[Saved data entries]
○ ○ ○ ○ ○
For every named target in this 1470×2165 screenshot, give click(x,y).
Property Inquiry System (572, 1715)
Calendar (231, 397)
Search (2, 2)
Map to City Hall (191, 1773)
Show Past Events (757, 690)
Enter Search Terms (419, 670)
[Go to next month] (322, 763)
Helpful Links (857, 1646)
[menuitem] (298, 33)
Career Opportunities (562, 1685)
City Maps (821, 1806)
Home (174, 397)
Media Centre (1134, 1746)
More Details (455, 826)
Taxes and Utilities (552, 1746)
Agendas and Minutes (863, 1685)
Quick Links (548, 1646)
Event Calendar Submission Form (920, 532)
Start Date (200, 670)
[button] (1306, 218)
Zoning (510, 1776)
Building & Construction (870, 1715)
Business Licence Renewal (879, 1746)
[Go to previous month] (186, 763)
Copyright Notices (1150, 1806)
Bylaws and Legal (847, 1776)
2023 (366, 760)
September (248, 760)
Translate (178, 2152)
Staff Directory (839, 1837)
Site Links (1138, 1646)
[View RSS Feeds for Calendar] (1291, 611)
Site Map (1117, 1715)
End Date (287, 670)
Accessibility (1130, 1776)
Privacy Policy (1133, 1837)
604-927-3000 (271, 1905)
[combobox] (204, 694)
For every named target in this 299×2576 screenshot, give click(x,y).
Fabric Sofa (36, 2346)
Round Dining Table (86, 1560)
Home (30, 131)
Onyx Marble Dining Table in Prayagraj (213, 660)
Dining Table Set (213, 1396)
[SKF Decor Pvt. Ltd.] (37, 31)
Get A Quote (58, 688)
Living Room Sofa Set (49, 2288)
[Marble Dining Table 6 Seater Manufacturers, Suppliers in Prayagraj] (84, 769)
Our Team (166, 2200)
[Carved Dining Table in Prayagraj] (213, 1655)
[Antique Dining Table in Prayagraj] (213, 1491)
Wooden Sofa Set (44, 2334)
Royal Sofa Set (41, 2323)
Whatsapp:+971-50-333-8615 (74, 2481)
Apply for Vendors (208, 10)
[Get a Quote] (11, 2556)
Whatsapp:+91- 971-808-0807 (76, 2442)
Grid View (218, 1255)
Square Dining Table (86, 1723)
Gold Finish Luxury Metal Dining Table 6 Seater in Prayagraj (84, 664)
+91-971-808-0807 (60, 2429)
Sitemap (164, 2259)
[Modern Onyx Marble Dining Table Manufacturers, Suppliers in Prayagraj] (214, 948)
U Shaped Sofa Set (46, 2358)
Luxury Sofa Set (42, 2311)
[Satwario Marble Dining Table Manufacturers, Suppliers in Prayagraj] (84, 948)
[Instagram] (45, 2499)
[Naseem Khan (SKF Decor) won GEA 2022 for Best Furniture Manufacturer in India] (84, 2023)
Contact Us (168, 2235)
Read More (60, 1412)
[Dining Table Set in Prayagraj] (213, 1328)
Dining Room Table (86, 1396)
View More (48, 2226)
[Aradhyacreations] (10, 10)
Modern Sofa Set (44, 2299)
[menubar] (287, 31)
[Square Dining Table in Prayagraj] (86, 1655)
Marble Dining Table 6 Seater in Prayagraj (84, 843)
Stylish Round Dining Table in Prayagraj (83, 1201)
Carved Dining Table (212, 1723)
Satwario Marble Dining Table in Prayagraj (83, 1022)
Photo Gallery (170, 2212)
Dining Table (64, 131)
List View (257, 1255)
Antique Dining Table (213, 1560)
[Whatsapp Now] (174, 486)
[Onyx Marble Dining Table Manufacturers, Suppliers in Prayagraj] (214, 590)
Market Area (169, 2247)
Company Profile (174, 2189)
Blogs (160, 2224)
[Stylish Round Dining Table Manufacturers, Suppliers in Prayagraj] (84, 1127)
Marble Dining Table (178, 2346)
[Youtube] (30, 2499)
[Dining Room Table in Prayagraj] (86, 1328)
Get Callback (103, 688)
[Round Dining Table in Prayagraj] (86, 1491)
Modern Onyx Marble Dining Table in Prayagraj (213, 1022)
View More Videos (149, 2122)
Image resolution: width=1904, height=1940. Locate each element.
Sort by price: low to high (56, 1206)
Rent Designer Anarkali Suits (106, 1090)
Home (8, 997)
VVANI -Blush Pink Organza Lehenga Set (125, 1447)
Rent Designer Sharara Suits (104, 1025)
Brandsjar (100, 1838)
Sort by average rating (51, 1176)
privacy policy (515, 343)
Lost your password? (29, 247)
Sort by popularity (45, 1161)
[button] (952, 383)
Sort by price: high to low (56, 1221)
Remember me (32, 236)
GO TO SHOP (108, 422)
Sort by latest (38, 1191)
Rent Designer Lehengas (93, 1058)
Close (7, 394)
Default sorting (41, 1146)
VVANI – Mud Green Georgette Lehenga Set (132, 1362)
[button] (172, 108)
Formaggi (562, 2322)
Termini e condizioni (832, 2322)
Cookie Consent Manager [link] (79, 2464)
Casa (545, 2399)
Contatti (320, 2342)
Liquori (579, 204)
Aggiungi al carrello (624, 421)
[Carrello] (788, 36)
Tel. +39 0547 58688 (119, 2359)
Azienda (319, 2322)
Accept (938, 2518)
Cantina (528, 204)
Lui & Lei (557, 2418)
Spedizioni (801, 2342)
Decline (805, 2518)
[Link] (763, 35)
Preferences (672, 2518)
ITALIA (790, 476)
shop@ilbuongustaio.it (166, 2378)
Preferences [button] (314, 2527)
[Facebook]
○ ○ ○ ○ ○
Your task
With the line containing "Spedizioni (801, 2342)" as the first and the last line of the records as the final one, print exactly the lines in that span.

Result below
Spedizioni (801, 2342)
Decline (805, 2518)
[Link] (763, 35)
Preferences (672, 2518)
ITALIA (790, 476)
shop@ilbuongustaio.it (166, 2378)
Preferences [button] (314, 2527)
[Facebook]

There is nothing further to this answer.